You are viewing a plain text version of this content. The canonical link for it is here.
Posted to user@lucy.apache.org by Anil Pachuri <an...@yahoo.com> on 2014/03/02 23:18:31 UTC

[lucy-user] synonym terms

Hi there,

How should one handle synonym terms in Lucy? I wonder if expanding the query (e.g. terms separated by 'OR') is the best way to do this. Is there a built-in function/sample code available in Lucy that shows how to handle synonym terms at the index level? Please advise.

TIA!
AP

Re: [lucy-user] synonym terms

Posted by Anil Pachuri <an...@yahoo.com>.
Very helpful and clear reply. Thanks a lot, Peter.



On Monday, March 3, 2014 2:22 PM, Peter Karman <pe...@peknet.com> wrote:
 
On 3/2/14 4:18 PM, Anil Pachuri wrote:

> Hi there,
>
> How should one handle synonym terms in Lucy? I wonder if expanding
> the query (e.g. terms separated by 'OR') is the best way to do this.
> Is there a built-in function/sample code available in Lucy that shows
> how to handle synonym terms at the index level? Please advise.
>

As you allude, there are two ways to solve the problem: at index time, 
or at search time.

There are trade-offs to both; I prefer to do as much at index time as 
possible, for a couple of reasons. One, stuffing the index with extra 
data at index time means the search-time code doesn't have to work 
harder (running a long OR'd string, e.g.). Two, it makes debugging 
easier IME, because standard searching code gets the same results as 
customized searching code. E.g., you can dump a lexicon to see exactly 
what is in the index, synonyms included. OTOH, see the caveats below.

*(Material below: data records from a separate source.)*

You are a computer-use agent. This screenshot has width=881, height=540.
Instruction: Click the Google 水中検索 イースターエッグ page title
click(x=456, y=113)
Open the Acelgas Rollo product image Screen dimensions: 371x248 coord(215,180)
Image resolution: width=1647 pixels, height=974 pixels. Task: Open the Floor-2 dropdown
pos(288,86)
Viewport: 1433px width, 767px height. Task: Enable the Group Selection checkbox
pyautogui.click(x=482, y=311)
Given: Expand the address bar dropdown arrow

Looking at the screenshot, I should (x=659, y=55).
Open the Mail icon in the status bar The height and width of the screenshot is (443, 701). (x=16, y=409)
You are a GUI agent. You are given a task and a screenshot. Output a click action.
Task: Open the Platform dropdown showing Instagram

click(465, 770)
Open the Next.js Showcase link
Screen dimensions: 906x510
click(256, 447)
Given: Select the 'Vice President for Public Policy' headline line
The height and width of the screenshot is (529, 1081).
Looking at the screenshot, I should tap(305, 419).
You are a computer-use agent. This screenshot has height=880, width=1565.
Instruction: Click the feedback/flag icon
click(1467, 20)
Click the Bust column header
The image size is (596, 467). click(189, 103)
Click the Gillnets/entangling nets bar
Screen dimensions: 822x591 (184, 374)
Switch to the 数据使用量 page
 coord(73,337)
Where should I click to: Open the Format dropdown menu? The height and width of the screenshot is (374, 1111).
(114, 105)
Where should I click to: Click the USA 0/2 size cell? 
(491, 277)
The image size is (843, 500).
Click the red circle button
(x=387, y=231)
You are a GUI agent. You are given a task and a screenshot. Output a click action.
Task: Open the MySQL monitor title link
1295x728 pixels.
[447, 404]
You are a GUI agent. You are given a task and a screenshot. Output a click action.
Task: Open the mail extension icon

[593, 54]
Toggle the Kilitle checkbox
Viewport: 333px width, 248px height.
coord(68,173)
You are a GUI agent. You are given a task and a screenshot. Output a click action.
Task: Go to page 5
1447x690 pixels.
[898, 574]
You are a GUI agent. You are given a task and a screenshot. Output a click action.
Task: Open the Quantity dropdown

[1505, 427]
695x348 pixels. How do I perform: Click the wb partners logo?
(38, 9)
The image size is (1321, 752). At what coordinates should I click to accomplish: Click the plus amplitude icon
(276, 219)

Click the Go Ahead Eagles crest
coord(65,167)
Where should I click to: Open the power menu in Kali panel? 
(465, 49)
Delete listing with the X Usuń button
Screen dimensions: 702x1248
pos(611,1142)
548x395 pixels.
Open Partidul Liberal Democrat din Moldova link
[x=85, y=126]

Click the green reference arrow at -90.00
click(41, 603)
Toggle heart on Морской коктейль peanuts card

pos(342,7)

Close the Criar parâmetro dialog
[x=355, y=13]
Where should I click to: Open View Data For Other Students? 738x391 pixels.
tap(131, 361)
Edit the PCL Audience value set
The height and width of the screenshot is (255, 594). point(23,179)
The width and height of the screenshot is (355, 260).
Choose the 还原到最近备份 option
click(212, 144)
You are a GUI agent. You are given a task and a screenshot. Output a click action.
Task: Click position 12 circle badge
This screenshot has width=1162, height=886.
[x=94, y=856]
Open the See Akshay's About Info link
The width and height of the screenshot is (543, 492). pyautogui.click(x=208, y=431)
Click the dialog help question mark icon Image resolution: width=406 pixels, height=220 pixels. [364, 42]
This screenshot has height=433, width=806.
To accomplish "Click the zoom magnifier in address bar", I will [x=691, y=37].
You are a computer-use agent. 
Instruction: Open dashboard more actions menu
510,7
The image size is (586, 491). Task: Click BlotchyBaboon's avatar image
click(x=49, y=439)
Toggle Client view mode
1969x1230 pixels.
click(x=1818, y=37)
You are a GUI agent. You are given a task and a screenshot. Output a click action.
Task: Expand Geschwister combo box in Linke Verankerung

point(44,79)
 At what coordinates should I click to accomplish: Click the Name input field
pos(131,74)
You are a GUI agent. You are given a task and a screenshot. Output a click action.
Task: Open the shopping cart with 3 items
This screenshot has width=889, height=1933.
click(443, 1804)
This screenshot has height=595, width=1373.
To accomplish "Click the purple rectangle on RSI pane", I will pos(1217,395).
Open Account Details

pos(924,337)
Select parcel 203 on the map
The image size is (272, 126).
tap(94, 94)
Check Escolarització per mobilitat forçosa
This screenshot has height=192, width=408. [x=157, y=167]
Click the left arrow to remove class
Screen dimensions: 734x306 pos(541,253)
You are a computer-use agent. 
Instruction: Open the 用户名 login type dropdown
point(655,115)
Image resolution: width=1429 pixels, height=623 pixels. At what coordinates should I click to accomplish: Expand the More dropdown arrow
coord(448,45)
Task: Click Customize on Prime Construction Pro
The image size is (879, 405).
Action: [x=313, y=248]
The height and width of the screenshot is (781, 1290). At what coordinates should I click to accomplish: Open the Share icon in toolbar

I don't know of any examples in the wild for doing this at index time, 
but I image something like this would work:

  my %doc = get_doc_to_index();
  my @terms = get_terms_from_doc($doc);  # should analyze like Lucy does
  my %synonyms;
  for my $term (@terms) {
      for my $syn (get_synonyms($term)) {
          $synonyms{$syn}++;  # avoid duplicates
      }
  }
  # make sure your schema has a 'synonyms' field defined
  $doc{synonyms} = join ' ', keys %synonyms;
  add_to_indexer(\%doc);


The caveats here (and anytime you do this at index-time) include:

  * snipping/highlighting will be strange, since a match in the 
'synonyms' field will have zero context.

  * you're increasing the size of your index with content that doesn't 
actually exist in your document corpus. That can have unforeseen 
usability impact, depending on your application.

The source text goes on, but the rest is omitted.